Optimizing vitamin B12 delivery in solid pharmaceutical formats: The Role of Gelatin in Stability and Formulation Performance

Background Cyanocobalamin delivery in solid oral formulations is limited by gastric acid instability and the dependence on impaired haptocorrin/ intrinsic factor/ pathways in groups at high-risk of vitamin B12 deficiency such as metformin-treated diabetic patients (14–41% vitamin B12 deficiency) and older adults (10–40%). Gelatin encapsulation may enhance vitamin B12 delivery at therapeutic doses via acid protection and mucoadhesion.

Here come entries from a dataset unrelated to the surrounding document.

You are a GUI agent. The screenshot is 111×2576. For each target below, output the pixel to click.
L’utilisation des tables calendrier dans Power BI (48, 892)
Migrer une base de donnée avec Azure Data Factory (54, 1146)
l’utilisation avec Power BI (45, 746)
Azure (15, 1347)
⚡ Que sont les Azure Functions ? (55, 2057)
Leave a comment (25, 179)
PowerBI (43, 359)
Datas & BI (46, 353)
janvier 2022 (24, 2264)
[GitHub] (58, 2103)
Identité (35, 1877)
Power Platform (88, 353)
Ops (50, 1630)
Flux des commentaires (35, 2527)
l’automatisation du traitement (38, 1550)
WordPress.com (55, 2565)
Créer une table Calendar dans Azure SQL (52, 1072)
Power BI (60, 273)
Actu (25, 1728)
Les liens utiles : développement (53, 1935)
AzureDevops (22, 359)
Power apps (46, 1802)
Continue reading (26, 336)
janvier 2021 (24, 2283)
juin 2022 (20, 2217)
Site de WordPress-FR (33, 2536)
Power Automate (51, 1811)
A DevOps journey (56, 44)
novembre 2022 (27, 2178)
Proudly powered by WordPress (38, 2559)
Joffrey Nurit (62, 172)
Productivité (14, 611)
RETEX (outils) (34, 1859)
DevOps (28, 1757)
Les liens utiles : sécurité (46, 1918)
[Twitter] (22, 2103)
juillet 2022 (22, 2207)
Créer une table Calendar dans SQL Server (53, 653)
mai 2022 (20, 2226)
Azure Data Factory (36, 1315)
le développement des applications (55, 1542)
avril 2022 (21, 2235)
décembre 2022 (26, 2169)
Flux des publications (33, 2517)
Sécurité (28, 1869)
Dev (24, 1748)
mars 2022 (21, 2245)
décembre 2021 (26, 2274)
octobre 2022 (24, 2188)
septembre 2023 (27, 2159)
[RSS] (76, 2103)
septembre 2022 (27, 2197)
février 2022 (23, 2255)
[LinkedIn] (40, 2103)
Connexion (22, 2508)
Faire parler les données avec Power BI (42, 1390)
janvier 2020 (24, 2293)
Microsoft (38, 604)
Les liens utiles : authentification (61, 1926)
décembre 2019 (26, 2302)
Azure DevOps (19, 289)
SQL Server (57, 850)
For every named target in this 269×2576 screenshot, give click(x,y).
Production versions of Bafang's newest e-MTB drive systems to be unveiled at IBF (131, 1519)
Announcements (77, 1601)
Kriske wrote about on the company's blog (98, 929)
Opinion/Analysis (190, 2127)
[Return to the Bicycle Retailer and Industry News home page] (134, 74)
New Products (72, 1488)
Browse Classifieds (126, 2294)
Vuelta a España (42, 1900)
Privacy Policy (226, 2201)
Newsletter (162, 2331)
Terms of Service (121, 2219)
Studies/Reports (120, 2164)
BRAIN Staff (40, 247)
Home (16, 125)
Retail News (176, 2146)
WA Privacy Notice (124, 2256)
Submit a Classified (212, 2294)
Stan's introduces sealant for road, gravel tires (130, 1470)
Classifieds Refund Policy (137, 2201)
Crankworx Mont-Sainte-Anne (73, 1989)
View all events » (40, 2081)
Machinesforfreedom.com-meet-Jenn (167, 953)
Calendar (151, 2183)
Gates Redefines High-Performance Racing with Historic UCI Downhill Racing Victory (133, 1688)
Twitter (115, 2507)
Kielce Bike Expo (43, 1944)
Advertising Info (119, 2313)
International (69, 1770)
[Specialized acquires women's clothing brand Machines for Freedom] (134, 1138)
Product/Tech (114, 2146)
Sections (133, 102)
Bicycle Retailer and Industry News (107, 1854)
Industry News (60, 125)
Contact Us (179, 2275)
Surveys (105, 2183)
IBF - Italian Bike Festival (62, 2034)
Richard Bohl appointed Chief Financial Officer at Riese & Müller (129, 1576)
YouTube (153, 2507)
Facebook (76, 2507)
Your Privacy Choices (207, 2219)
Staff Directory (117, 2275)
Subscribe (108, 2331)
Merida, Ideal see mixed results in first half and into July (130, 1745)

Methods In vitro studies compared 1% w/w gelatinised cyanocobalamin with non-gelatinised vitamin B12 using simulated gastric fluid (SGF, pH 1.2; HPLC stability 0–3 h) and differentiated Caco-2 monolayers (24 h apical uptake ± SGF/SIF preexposure; LC17 MS/MS; TEER). Results Gelatinised vitamin B12 retained 97.1% to 98.3% whereas non-gelatinised vitamin B12 retained 90.0% to 93.7% of the total vitamin B12 content in SGF (3-fold less degradation, 1-3h). Caco-2 monolayers presented 3˜-fold higher intracellular/basolateral vitamin B12 with gelatinised than with non-gelatinised vitamin B12, without TEER disruption. Conclusions Gelatin encapsulation confers superior gastric stability and epithelial uptake, supporting progression to pharmacokinetic studies for improved therapeutic vitamin B12 delivery in absorption-compromised populations.